## Begin Data lines

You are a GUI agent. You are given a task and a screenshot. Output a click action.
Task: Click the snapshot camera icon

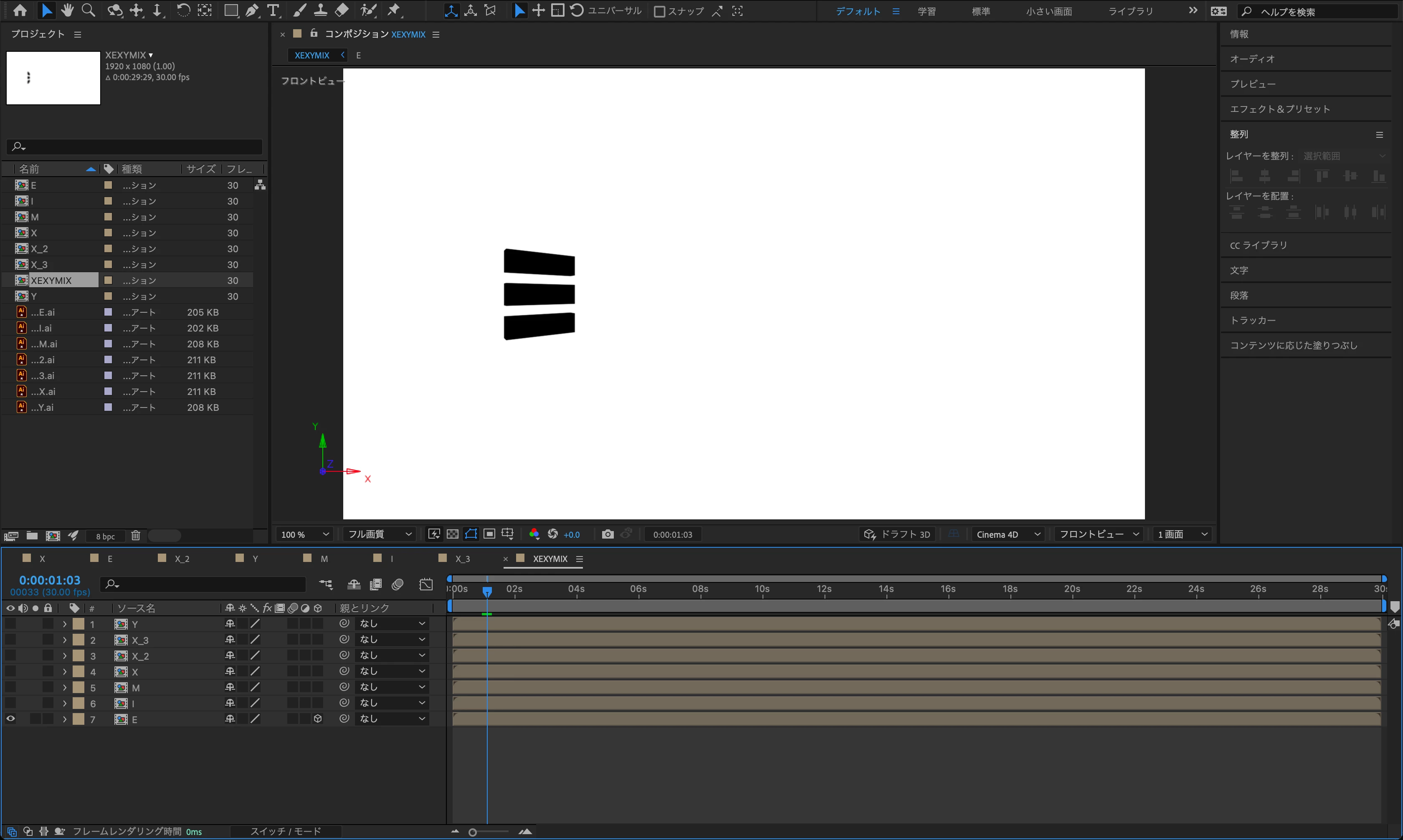click(607, 534)

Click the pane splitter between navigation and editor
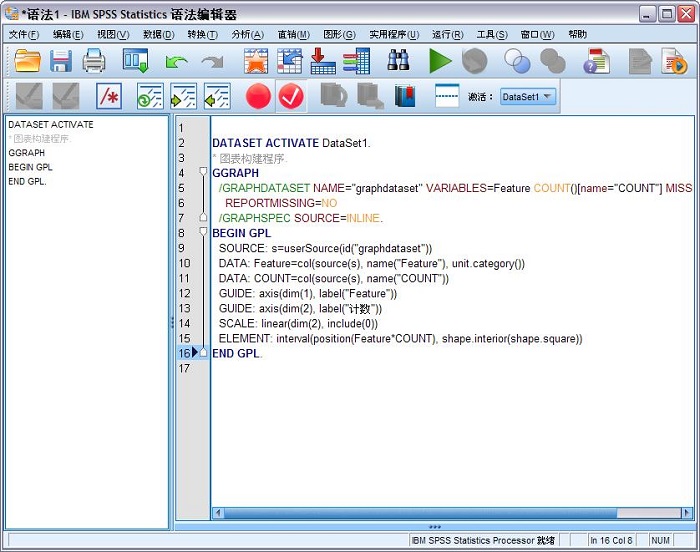(172, 322)
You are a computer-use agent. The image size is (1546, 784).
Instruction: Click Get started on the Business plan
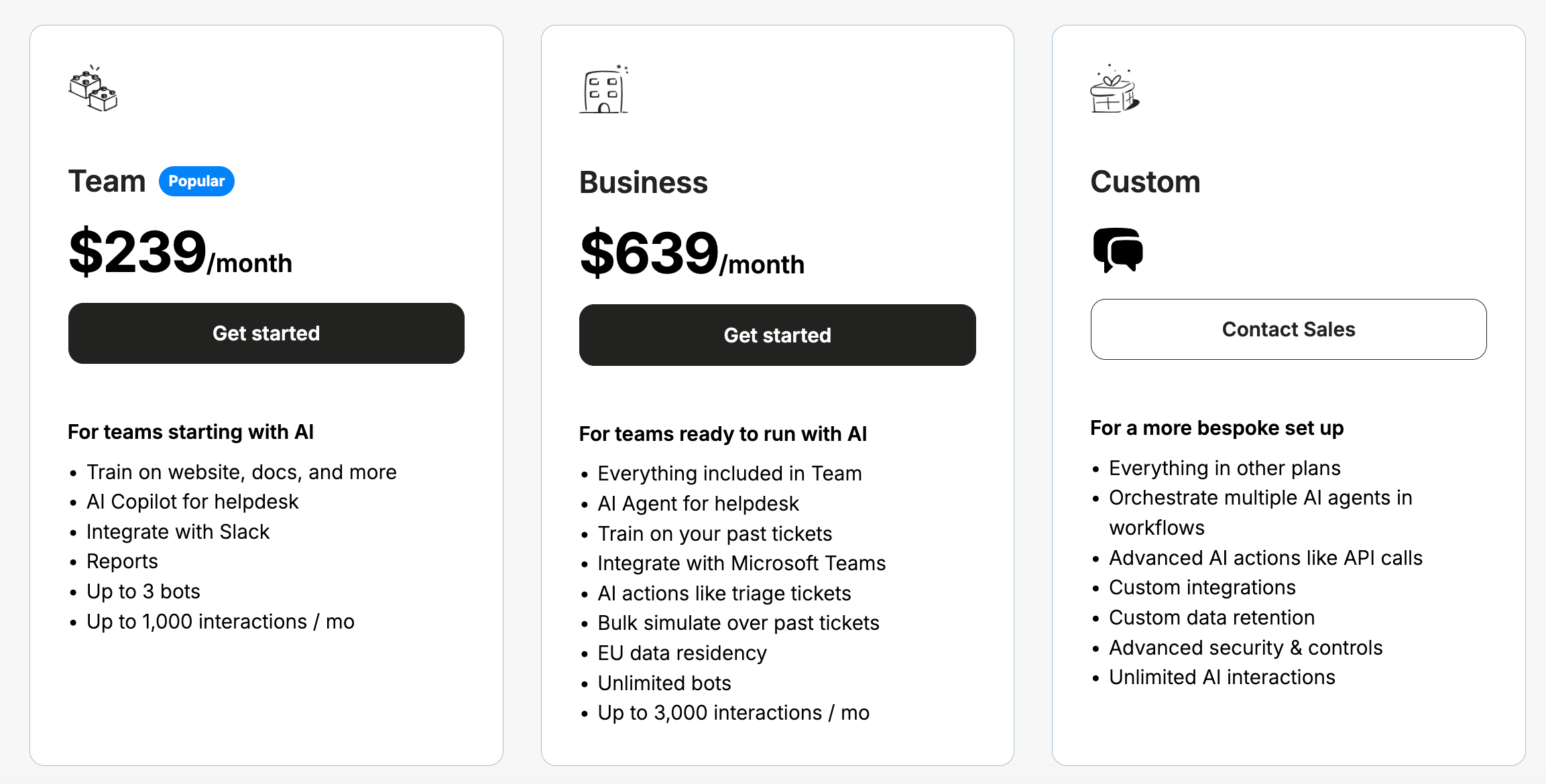pyautogui.click(x=777, y=335)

## End Data lines

### What you should do
Rewrite all of the rows above, replacing "agent" with "assistant" and keeping everything else unchanged. Omit the pictures from your answer.

### Written solution
You are a GUI assistant. You are given a task and a screenshot. Output a click action.
Task: Click the snapshot camera icon

click(607, 534)

Click the pane splitter between navigation and editor
(172, 322)
You are a computer-use assistant. The image size is (1546, 784).
Instruction: Click Get started on the Business plan
pyautogui.click(x=777, y=335)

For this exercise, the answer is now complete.